Start of Block

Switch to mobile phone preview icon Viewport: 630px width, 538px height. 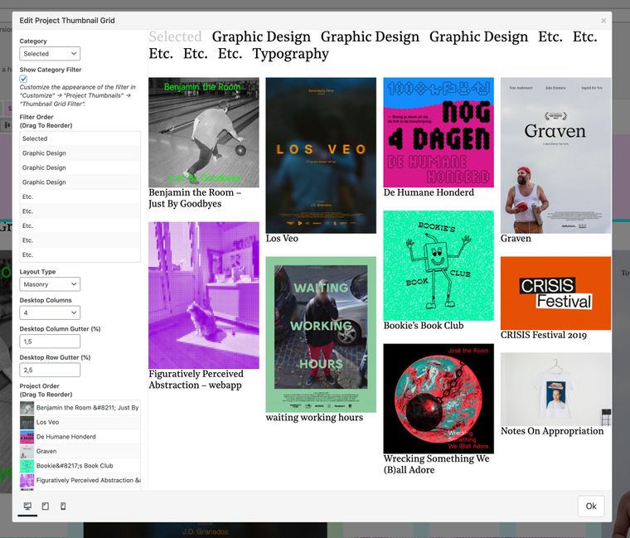click(63, 506)
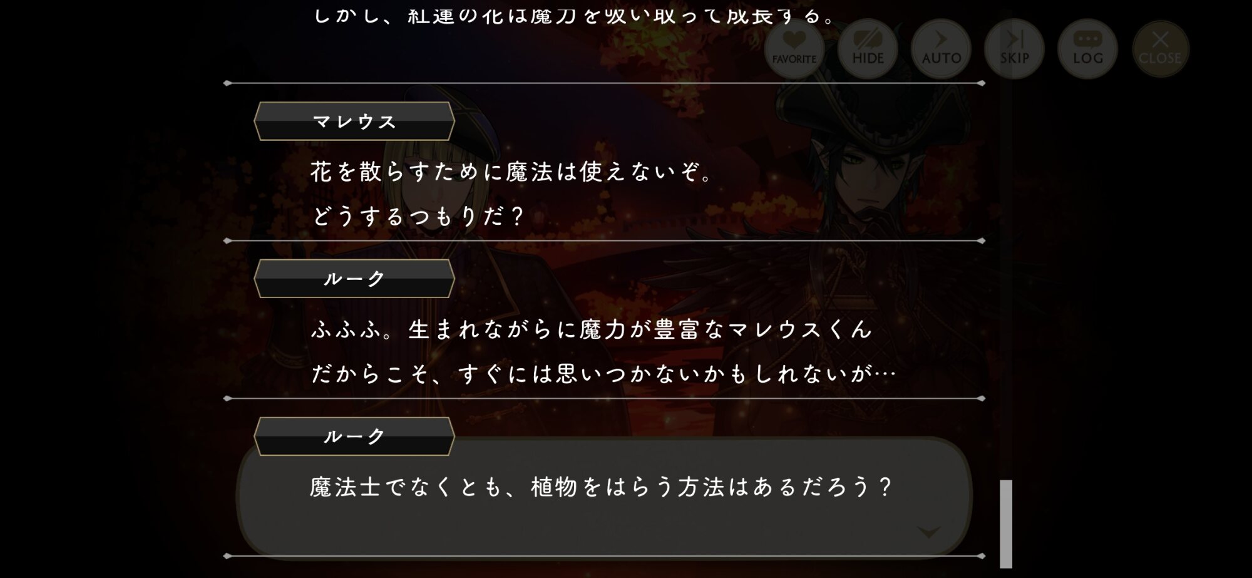
Task: Tap the line beginning だからこそ、すぐには
Action: coord(604,374)
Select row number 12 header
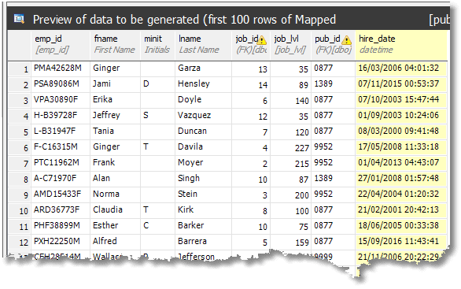The height and width of the screenshot is (289, 461). point(20,243)
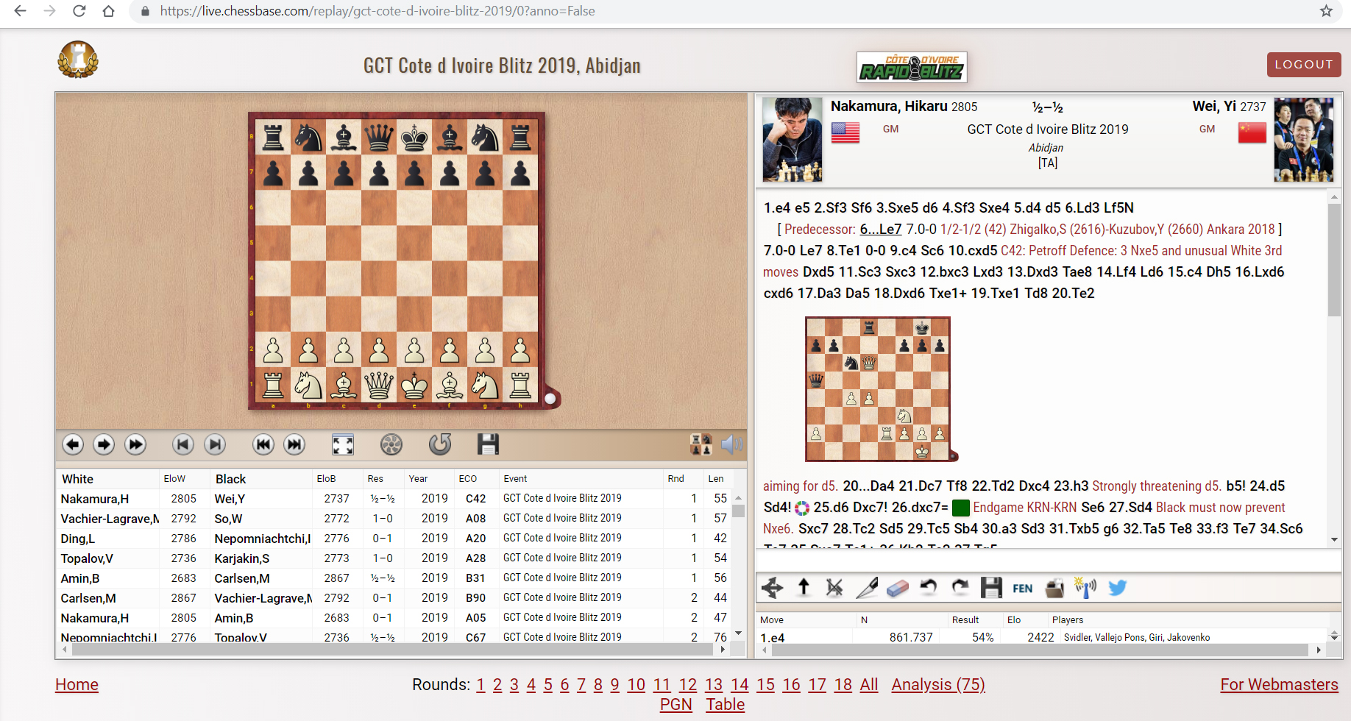
Task: Sort the game list by the ECO column
Action: (468, 479)
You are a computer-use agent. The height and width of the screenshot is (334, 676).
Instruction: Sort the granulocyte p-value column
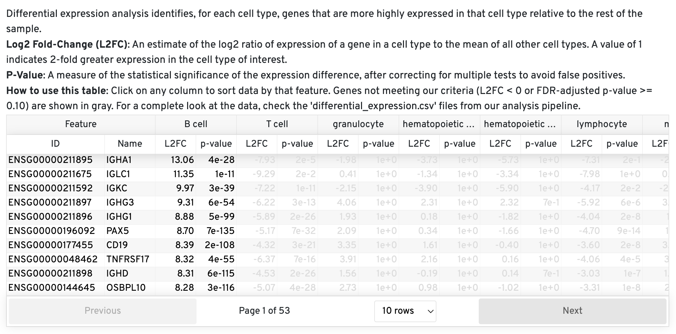pyautogui.click(x=379, y=144)
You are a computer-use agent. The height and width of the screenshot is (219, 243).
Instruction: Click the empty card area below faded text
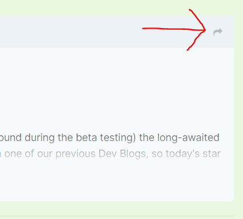coord(117,181)

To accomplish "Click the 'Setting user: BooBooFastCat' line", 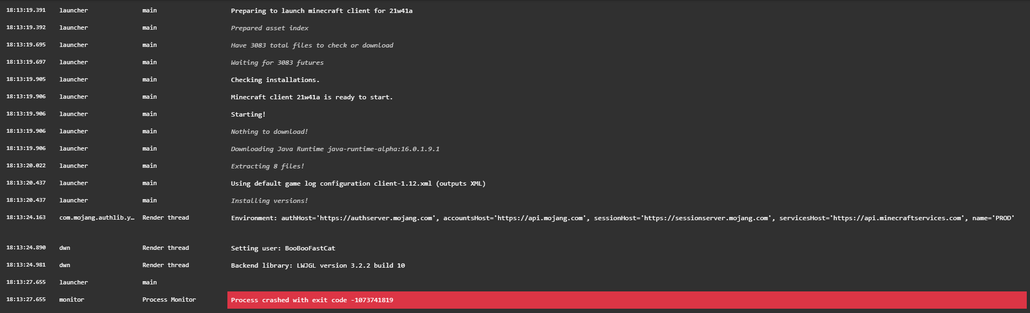I will click(283, 248).
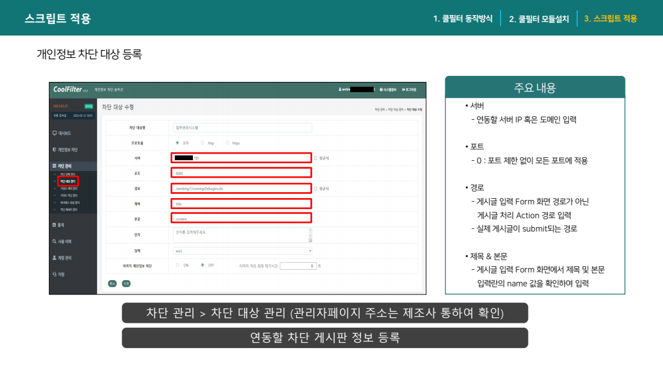Open the 대시보드 monitor icon in sidebar

55,133
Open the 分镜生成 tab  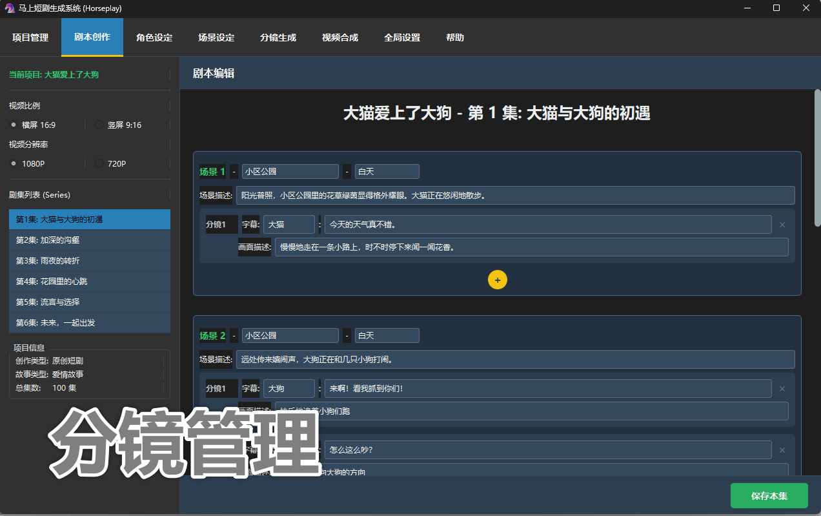(278, 37)
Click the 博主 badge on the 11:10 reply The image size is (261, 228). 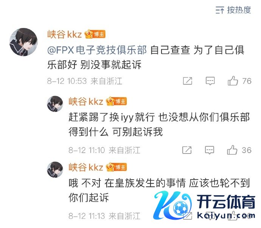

End of Block

## [Your objective]
Find the lines in the records that contain the word "agent", then copy every one of them.

## [Solution below]
You are a computer-use agent. The height and width of the screenshot is (334, 676).
You are a computer-use agent. The height and width of the screenshot is (219, 243).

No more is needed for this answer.